Aim of the exercise: A faithful, complete copy of the records is required.

Given records:
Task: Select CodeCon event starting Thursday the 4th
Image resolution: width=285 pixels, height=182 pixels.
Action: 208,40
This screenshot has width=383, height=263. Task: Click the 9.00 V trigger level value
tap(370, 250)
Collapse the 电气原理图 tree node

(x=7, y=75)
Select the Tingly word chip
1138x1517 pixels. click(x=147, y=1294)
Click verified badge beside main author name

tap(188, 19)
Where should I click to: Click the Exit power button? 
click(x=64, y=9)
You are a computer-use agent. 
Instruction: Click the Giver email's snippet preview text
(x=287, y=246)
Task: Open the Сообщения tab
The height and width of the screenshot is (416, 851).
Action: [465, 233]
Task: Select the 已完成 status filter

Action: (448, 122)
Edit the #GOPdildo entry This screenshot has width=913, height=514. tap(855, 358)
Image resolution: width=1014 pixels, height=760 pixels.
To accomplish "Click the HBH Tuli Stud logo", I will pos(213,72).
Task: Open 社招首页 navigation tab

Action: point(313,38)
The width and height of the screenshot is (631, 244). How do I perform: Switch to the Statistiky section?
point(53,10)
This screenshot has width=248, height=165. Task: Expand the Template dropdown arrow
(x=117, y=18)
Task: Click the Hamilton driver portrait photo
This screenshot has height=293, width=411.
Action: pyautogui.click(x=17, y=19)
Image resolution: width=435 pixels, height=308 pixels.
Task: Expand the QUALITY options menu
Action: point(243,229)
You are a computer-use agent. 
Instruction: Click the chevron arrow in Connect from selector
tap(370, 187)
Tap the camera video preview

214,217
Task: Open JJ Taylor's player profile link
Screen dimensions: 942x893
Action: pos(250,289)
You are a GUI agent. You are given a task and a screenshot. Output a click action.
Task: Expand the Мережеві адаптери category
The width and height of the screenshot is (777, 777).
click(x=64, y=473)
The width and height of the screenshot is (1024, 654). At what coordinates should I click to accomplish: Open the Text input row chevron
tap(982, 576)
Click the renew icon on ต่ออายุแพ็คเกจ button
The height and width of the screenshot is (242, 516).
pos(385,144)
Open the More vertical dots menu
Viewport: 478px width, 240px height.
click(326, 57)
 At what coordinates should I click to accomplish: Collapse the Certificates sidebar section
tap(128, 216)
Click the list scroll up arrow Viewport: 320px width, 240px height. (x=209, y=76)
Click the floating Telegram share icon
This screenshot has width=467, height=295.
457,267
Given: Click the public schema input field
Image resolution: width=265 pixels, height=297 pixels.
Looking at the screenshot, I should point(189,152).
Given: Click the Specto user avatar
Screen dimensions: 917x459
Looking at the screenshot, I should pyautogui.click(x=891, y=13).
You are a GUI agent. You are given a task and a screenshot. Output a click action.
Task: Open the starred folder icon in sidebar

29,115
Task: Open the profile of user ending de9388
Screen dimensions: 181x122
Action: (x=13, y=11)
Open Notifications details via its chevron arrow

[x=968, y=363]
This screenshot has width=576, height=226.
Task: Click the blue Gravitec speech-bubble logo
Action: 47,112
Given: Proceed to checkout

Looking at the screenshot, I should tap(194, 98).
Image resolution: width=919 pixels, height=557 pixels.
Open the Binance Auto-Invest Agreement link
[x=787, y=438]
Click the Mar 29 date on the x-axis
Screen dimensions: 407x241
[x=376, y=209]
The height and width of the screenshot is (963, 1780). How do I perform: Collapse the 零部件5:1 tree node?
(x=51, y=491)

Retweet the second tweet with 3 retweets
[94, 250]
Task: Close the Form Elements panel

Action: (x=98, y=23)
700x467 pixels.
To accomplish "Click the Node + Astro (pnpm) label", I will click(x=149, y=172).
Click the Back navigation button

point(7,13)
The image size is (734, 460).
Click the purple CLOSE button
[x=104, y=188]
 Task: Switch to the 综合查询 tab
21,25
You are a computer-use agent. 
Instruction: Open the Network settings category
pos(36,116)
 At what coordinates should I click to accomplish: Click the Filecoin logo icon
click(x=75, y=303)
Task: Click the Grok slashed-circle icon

Answer space:
Task: Select CodeCon event starting Thursday the 4th
Image resolution: width=285 pixels, height=182 pixels.
Action: 208,40
This screenshot has width=383, height=263. Task: Click the 9.00 V trigger level value
tap(370, 250)
Collapse the 电气原理图 tree node

(x=7, y=75)
Select the Tingly word chip
1138x1517 pixels. click(x=147, y=1294)
Click verified badge beside main author name

tap(188, 19)
Where should I click to: Click the Exit power button? 
click(x=64, y=9)
You are a computer-use agent. 
Instruction: Click the Giver email's snippet preview text
(x=287, y=246)
Task: Open the Сообщения tab
The height and width of the screenshot is (416, 851).
Action: [465, 233]
Task: Select the 已完成 status filter

Action: (448, 122)
Edit the #GOPdildo entry This screenshot has width=913, height=514. tap(855, 358)
Image resolution: width=1014 pixels, height=760 pixels.
To accomplish "Click the HBH Tuli Stud logo", I will pos(213,72).
Task: Open 社招首页 navigation tab

Action: point(313,38)
The width and height of the screenshot is (631, 244). How do I perform: Switch to the Statistiky section?
point(53,10)
This screenshot has width=248, height=165. Task: Expand the Template dropdown arrow
(x=117, y=18)
Task: Click the Hamilton driver portrait photo
This screenshot has height=293, width=411.
Action: pyautogui.click(x=17, y=19)
Image resolution: width=435 pixels, height=308 pixels.
Task: Expand the QUALITY options menu
Action: point(243,229)
You are a computer-use agent. 
Instruction: Click the chevron arrow in Connect from selector
tap(370, 187)
Tap the camera video preview

214,217
Task: Open JJ Taylor's player profile link
Screen dimensions: 942x893
Action: pos(250,289)
You are a GUI agent. You are given a task and a screenshot. Output a click action.
Task: Expand the Мережеві адаптери category
The width and height of the screenshot is (777, 777).
click(x=64, y=473)
The width and height of the screenshot is (1024, 654). At what coordinates should I click to accomplish: Open the Text input row chevron
tap(982, 576)
Click the renew icon on ต่ออายุแพ็คเกจ button
The height and width of the screenshot is (242, 516).
pos(385,144)
Open the More vertical dots menu
Viewport: 478px width, 240px height.
click(326, 57)
 At what coordinates should I click to accomplish: Collapse the Certificates sidebar section
tap(128, 216)
Click the list scroll up arrow Viewport: 320px width, 240px height. (x=209, y=76)
Click the floating Telegram share icon
This screenshot has width=467, height=295.
457,267
Given: Click the public schema input field
Image resolution: width=265 pixels, height=297 pixels.
Looking at the screenshot, I should point(189,152).
Given: Click the Specto user avatar
Screen dimensions: 917x459
Looking at the screenshot, I should pyautogui.click(x=891, y=13).
You are a GUI agent. You are given a task and a screenshot. Output a click action.
Task: Open the starred folder icon in sidebar

29,115
Task: Open the profile of user ending de9388
Screen dimensions: 181x122
Action: (x=13, y=11)
Open Notifications details via its chevron arrow

[x=968, y=363]
This screenshot has width=576, height=226.
Task: Click the blue Gravitec speech-bubble logo
Action: 47,112
Given: Proceed to checkout

Looking at the screenshot, I should tap(194, 98).
Image resolution: width=919 pixels, height=557 pixels.
Open the Binance Auto-Invest Agreement link
[x=787, y=438]
Click the Mar 29 date on the x-axis
Screen dimensions: 407x241
[x=376, y=209]
The height and width of the screenshot is (963, 1780). How do I perform: Collapse the 零部件5:1 tree node?
(x=51, y=491)

Retweet the second tweet with 3 retweets
[94, 250]
Task: Close the Form Elements panel

Action: (x=98, y=23)
700x467 pixels.
To accomplish "Click the Node + Astro (pnpm) label", I will click(x=149, y=172).
Click the Back navigation button

point(7,13)
The image size is (734, 460).
Click the purple CLOSE button
[x=104, y=188]
 Task: Switch to the 综合查询 tab
21,25
You are a computer-use agent. 
Instruction: Open the Network settings category
pos(36,116)
 At what coordinates should I click to accomplish: Click the Filecoin logo icon
click(x=75, y=303)
Task: Click the Grok slashed-circle icon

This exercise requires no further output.